What to do ▸
Tally the lines in the listing below that include "computer". Answer with the count and nothing more.

Records for the exercise ▸
=====

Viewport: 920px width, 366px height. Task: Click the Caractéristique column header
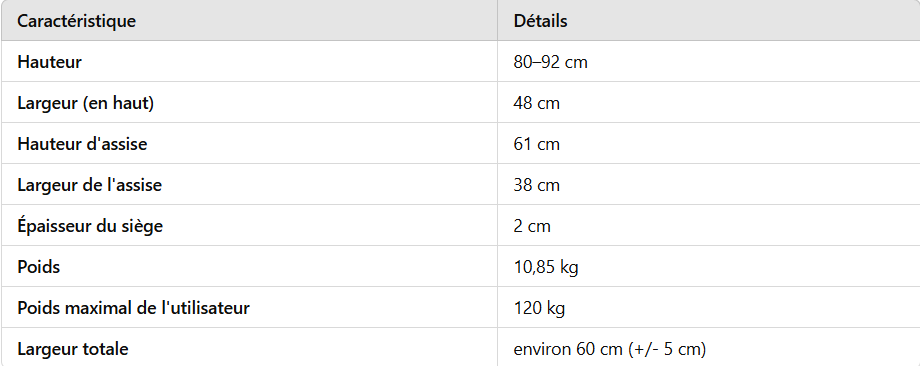tap(76, 21)
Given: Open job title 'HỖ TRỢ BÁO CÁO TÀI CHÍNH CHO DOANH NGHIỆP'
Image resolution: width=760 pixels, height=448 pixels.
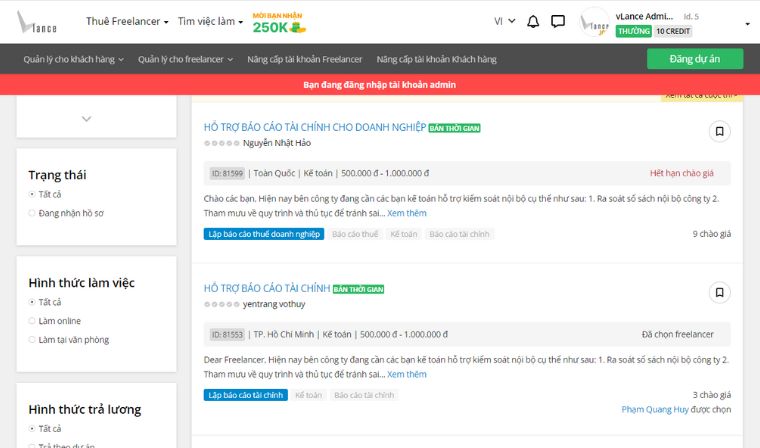Looking at the screenshot, I should pyautogui.click(x=314, y=128).
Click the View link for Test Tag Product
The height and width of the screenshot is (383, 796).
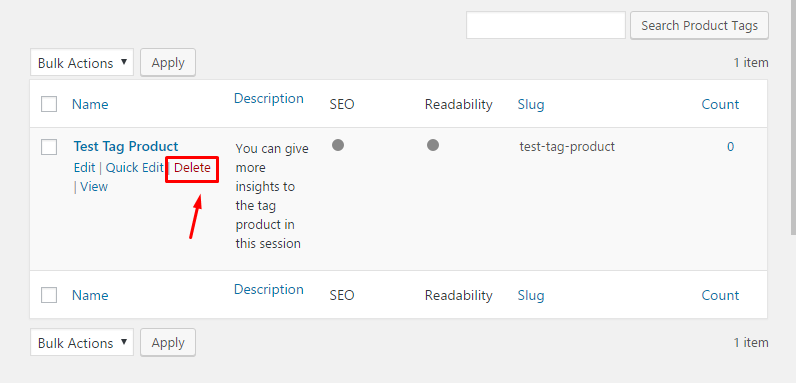[x=94, y=186]
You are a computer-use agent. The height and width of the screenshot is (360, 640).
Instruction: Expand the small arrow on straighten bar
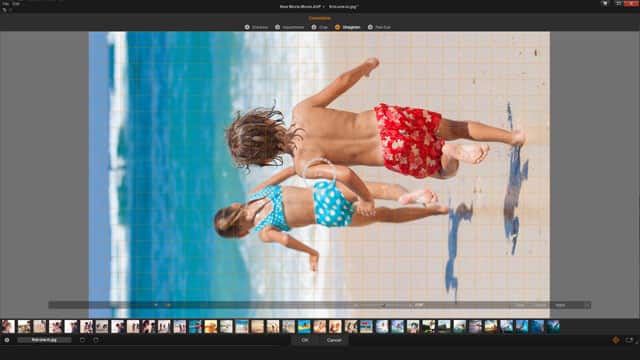tap(156, 305)
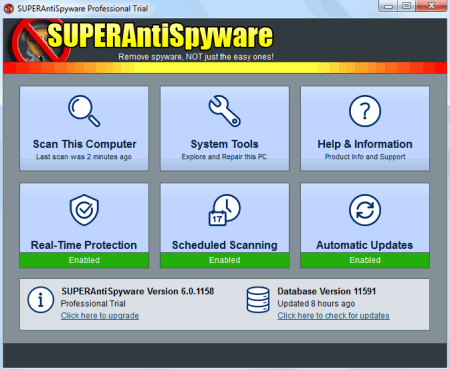Click the magnifying glass scan icon
This screenshot has width=450, height=370.
coord(84,111)

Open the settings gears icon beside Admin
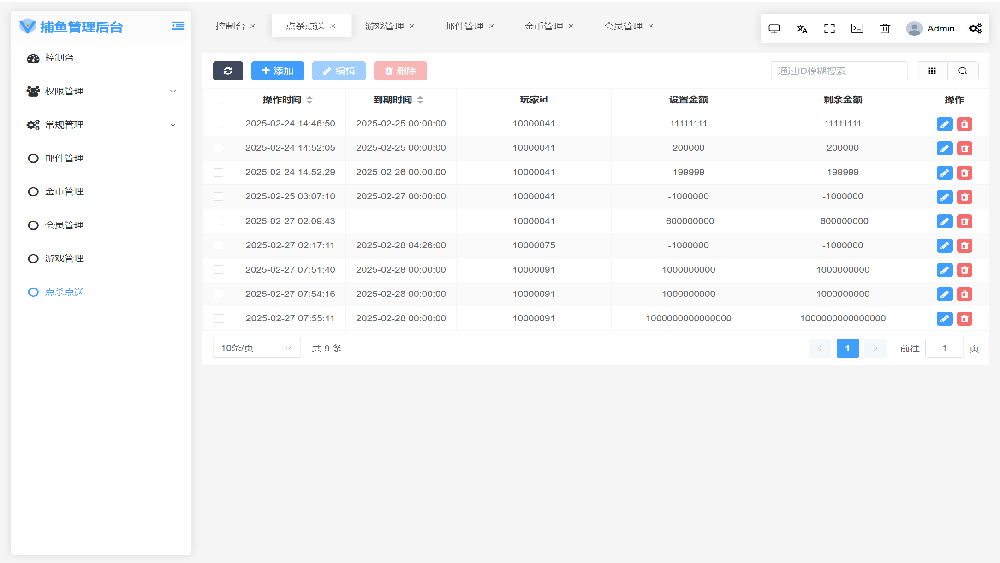coord(975,29)
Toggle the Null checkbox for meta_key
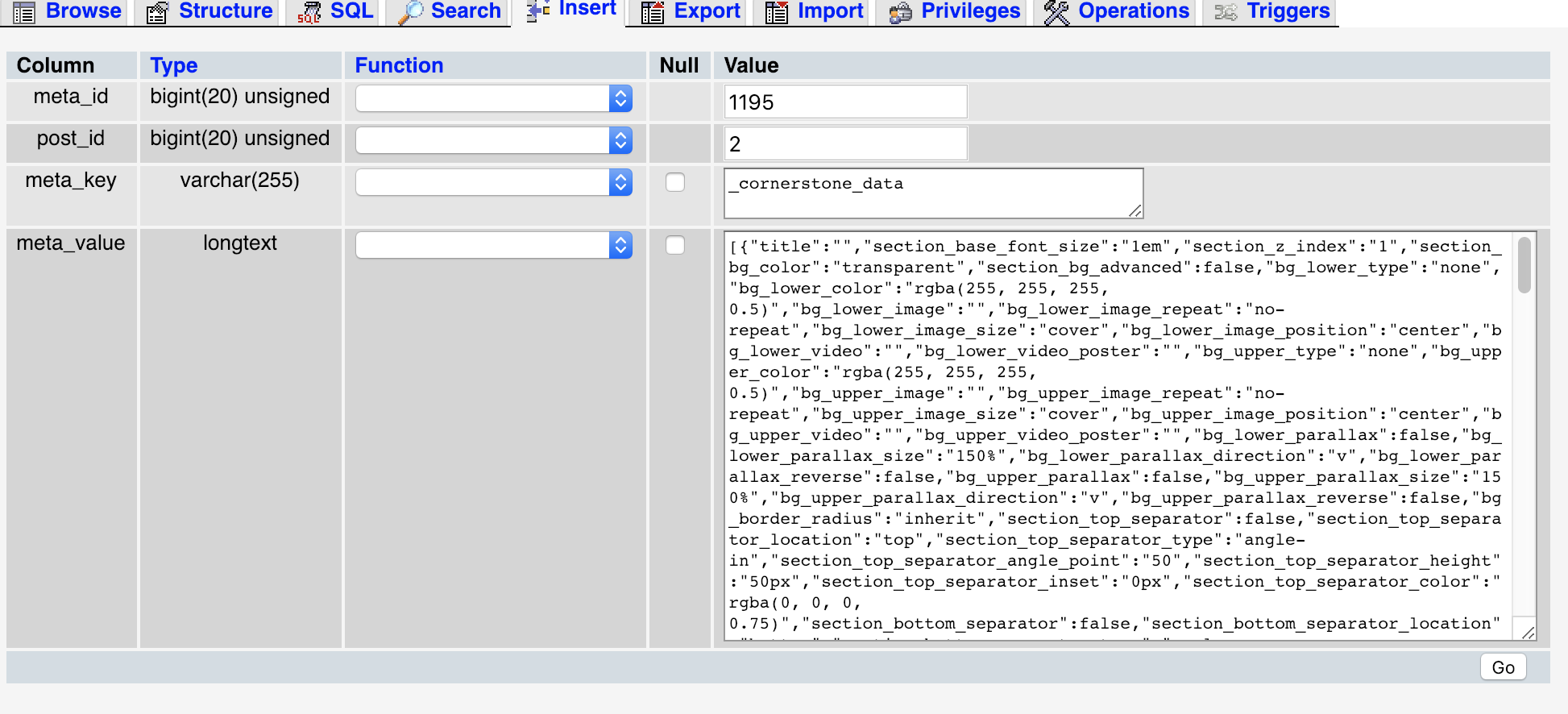 pos(675,183)
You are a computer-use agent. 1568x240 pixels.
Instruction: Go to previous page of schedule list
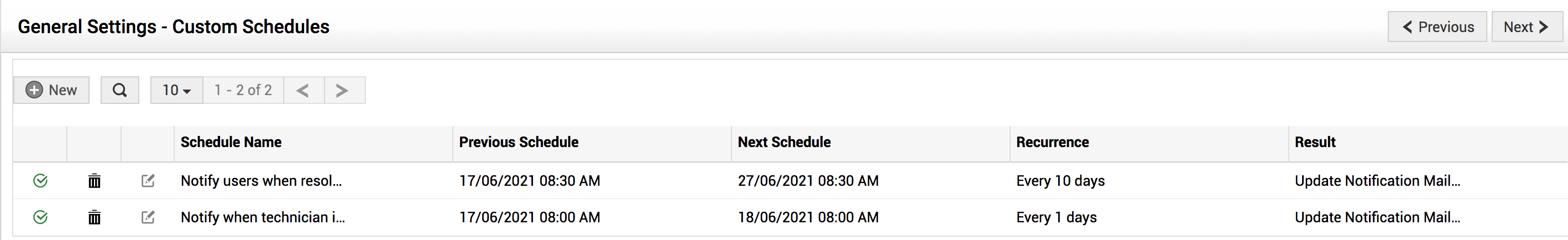point(303,90)
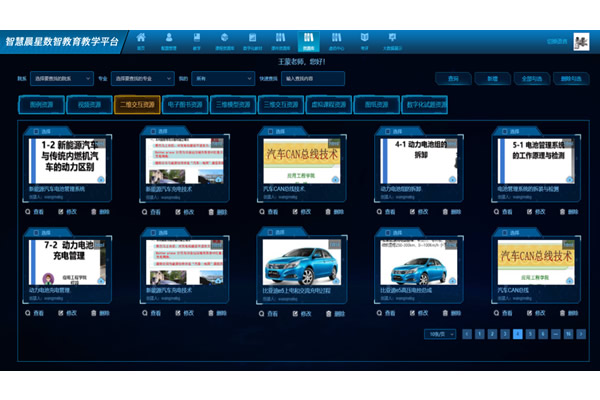The height and width of the screenshot is (400, 600).
Task: Click the 首页 home icon in top navigation
Action: click(141, 40)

=====

Result of the task ▸
2